Cleveland Guardians – No. 33
- Pitcher
- Born: April 9, 1998 (age 28) Canton, Georgia, U.S.
- Bats: RightThrows: Right

MLB debut
- August 5, 2022, for the Cleveland Guardians

MLB statistics (through 2026 season)
- Win–loss record: 16–11
- Earned run average: 3.30
- Strikeouts: 225
- Stats at Baseball Reference

Teams
- Cleveland Guardians (2022–present);

= Hunter Gaddis =

American baseball player (born 1998)

Hunter Reid Gaddis (born April 9, 1998) is an American professional baseball pitcher for the Cleveland Guardians of Major League Baseball (MLB). He made his MLB debut in 2022.

==Amateur career==
Gaddis attended Sequoyah High School in Canton, Georgia, and enrolled at Georgia State University to play college baseball for the Georgia State Panthers. As a sophomore, he was named second team All-Sun Belt Conference after he went 9–4 with a 2.95 earned run average (ERA) with 98 strikeouts. In 2018, he played collegiate summer baseball with the Chatham Anglers of the Cape Cod Baseball League. Gaddis repeated as a second team All-Sun Belt selection as a junior despite a 1–7 record and led the conference with 112 strikeouts.

==Professional career==
The Cleveland Indians selected Gaddis in the fifth round of the 2019 Major League Baseball draft. After signing with the team he was initially assigned to the Arizona League Indians before being promoted to the Class A Short-Season Mahoning Valley Scrappers.
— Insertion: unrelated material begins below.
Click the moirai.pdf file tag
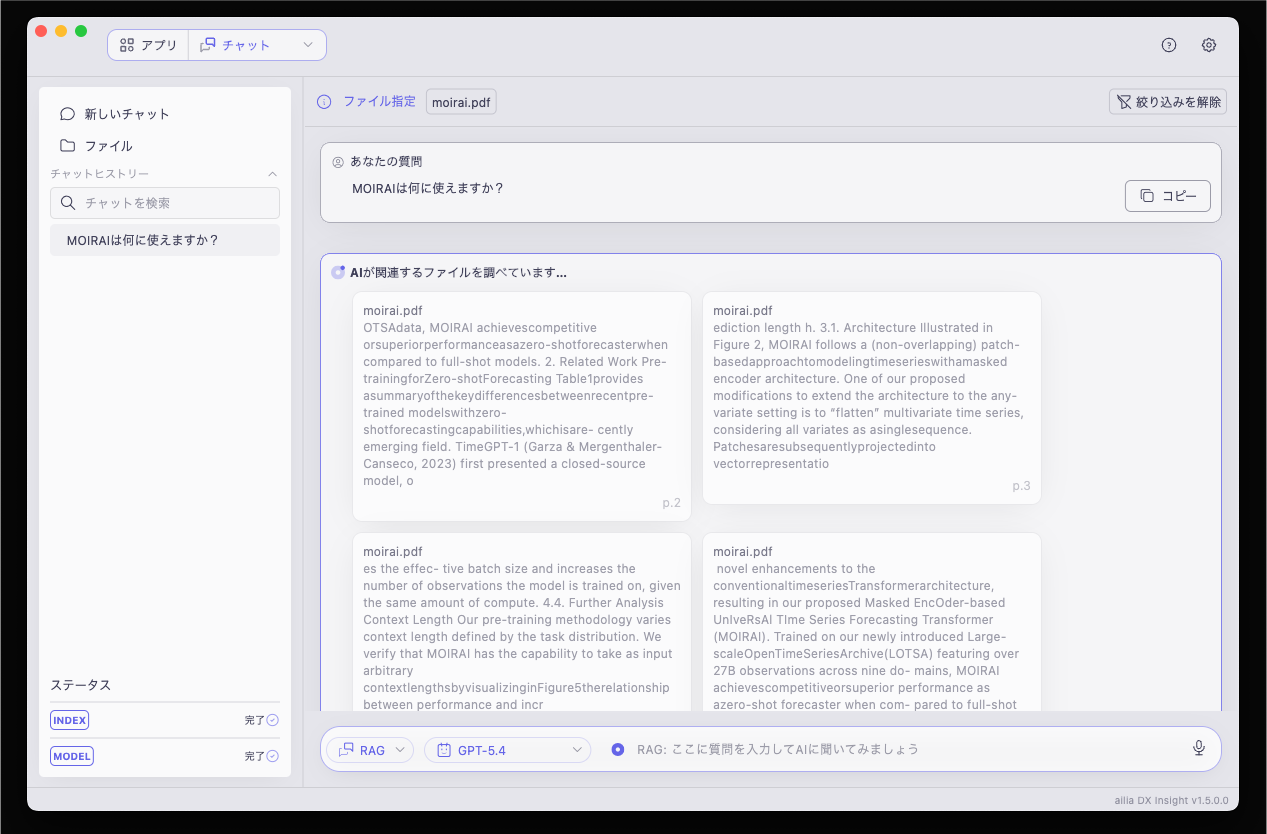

Gaddis did not play a minor league game in 2020 due to the cancellation of the minor league season caused by the COVID-19 pandemic. He spent the 2021 season with the High-A Lake County Captains and went 4–11 with a 4.16 ERA and 127 strikeouts in 97 1/3 innings pitched. Gaddis was assigned to the Double-A Akron RubberDucks at the start of the 2022 season.

On August 5, 2022, the Cleveland Guardians selected Gaddis' contract from the Triple-A Columbus Clippers. His first season in the majors was forgettable, as he recorded an 18.41 ERA over two relief appearances, earning the loss in both. Gaddis struggled as a starting pitcher in his 2023 rookie season, recording a 5.17 ERA over seven starts. However, he had a breakout 2024 campaign as a full-time relief pitcher, recording a 1.57 ERA, a 0.76 WHIP, and a .166 batting average against. He finished the season with 66 strikeouts in 74.2 innings.